Juan Tamayo, The Miami Herald

 

A decision by Cuban prosecutors to put 11 dissidents on trial and a pro-government blog’s threat against the Ladies in White might signal that the government has lost its patience with a recent wave of protests, activists said.

 

“State Security agents have told us they prefer to pay the political costs of having new political prisoners than allow the growth of our movement,” said dissident Jose Daniel Ferrer Garcia, freed this spring after eight years in prison.

 

Cuban authorities generally prefer to detain dissidents for a few hours to disrupt their plans, rather than risk condemnations by throwing them in jail for long periods. In the past year the government freed 52 dissidents jailed during a mass roundup in 2003.

 

But this year has seen a wave of activism. Cuban courts have convicted eight dissidents, compared to only two convictions in 2010, and sentenced them to prison terms of up to five years.

 

The threat of a crackdown against the Ladies in White came in Cambios en Cuba -Changes in Cuba- a pro-government blog that accused the women of trying to provoke a military intervention in Cuba like the NATO attacks in Libya.

 

The women, all relatives of political prisoners, and their supporters plan to gather for Mass on Saturday at the Church of Las Mercedes to give thanks for the release of the 52 dissidents and pray for the release of all other jailed opposition activists.

 

“The result of this announced provocation is already predictable: As many times as needed, our youths and women will block the so-called Ladies from [creating] … public disorders.

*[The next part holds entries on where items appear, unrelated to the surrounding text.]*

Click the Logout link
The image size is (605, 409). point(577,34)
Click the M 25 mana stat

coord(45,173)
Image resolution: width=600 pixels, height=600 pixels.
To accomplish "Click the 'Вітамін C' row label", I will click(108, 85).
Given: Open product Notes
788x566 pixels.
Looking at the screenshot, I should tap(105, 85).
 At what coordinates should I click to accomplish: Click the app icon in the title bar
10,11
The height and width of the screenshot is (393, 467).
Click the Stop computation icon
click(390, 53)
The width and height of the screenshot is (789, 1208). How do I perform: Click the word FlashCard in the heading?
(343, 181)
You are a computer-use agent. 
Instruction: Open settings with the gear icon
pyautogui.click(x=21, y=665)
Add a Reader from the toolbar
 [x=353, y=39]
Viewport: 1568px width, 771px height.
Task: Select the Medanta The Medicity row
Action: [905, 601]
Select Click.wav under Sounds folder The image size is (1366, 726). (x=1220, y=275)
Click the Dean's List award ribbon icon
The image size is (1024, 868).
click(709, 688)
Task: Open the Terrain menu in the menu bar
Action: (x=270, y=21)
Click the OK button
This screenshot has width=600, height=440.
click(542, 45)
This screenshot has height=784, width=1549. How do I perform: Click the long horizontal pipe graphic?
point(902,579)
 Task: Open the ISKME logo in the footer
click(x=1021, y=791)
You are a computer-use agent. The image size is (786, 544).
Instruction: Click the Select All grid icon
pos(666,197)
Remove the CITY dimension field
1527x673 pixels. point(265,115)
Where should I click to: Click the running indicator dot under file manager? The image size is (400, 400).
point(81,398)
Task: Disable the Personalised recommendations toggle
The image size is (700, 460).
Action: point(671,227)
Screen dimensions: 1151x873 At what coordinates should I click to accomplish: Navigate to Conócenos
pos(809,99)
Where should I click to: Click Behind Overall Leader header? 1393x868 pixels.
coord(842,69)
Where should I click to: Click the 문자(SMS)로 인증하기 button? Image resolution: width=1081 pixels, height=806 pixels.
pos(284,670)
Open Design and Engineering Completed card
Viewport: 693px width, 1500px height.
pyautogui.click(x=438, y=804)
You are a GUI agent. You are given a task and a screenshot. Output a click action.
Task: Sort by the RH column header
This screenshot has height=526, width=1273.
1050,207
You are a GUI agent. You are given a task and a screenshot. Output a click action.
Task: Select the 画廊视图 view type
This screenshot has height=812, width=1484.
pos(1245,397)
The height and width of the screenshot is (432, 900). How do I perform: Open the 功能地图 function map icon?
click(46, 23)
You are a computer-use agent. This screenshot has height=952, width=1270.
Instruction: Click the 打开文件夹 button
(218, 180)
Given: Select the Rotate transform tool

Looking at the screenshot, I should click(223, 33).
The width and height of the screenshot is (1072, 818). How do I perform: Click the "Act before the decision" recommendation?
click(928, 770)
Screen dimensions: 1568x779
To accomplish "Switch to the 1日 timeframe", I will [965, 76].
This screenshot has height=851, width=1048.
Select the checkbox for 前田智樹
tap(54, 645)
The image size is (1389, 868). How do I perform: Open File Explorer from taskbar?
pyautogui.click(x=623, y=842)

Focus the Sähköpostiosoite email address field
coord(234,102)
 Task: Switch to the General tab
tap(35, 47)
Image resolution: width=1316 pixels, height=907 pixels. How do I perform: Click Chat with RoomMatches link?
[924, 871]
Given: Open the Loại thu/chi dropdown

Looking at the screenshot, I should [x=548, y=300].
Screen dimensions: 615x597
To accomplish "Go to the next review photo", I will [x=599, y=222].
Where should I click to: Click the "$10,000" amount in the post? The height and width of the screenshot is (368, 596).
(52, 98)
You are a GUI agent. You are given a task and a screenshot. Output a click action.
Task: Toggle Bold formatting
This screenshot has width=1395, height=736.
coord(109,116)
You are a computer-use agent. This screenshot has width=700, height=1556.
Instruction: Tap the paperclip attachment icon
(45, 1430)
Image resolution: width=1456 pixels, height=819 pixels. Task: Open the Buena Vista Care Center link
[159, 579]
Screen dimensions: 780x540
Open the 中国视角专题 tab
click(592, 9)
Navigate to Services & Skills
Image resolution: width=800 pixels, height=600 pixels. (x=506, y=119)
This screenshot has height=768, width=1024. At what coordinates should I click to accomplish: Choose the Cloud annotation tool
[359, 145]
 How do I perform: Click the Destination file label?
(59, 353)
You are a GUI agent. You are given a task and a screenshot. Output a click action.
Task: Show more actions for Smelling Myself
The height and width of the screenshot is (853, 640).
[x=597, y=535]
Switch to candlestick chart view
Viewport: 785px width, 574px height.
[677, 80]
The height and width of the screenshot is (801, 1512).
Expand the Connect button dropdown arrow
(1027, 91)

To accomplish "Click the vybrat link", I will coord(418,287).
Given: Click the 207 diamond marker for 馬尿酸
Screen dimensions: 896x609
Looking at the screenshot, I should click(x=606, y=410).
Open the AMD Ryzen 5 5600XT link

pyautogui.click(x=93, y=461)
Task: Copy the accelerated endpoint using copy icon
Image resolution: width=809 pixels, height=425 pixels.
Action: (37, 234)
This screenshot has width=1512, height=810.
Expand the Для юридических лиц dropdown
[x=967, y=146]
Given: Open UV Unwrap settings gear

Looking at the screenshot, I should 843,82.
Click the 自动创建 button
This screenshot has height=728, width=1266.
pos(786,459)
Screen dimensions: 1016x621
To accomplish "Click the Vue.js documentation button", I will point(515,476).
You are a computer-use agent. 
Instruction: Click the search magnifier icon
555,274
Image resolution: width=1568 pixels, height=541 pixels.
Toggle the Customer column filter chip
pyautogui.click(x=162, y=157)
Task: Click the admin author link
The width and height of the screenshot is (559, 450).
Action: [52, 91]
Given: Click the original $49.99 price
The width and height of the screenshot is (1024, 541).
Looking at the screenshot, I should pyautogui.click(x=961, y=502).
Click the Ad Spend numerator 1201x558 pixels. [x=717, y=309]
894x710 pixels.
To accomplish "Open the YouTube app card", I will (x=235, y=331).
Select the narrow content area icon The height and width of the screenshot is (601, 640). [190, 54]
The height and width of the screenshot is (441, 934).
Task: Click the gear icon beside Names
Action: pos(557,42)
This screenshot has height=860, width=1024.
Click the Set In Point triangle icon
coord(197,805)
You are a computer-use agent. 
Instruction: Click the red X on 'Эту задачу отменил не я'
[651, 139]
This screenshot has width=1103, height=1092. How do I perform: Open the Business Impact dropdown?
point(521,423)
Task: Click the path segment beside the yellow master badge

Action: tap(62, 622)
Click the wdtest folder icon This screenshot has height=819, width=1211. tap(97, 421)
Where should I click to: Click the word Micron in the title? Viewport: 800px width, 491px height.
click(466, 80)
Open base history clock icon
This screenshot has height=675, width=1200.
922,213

Put simply, they will not be allowed,” the unsigned blog post noted.

 

Government-organized mobs have broken up attempted protests around Cuba this year with so-called “acts of repudiation” that sometimes involve the use of force and violence against opposition activists.

 

The blog alleged that the Ladies in White want to be “the little spark that sets off the social explosion that converts Cuba into a NATO shooting range.”

 

Responding to the blog’s allegations, Berta Soler, Ladies in White spokeswoman, said she did not understand “how some women dressed in white could be a provocation.”

 

Ferrer said prosecutor Olga Virgen Despaigne Correoso, handling two cases against 11 dissidents in the eastern town of Palma Soriano, had issued written decisions that they should go to trial. Charges of creating public disturbances will be filed against seven men arrested Aug.28 during an incident in which dissidents alleged that police used tear gas and deployed a riot-control squad to block a street protest by about 30 government critics, Ferrer said.

 

The four others were arrested Sept.8 after a verbal street confrontation with a government supporter, he said. They were charged with creating a public disturbance and assault.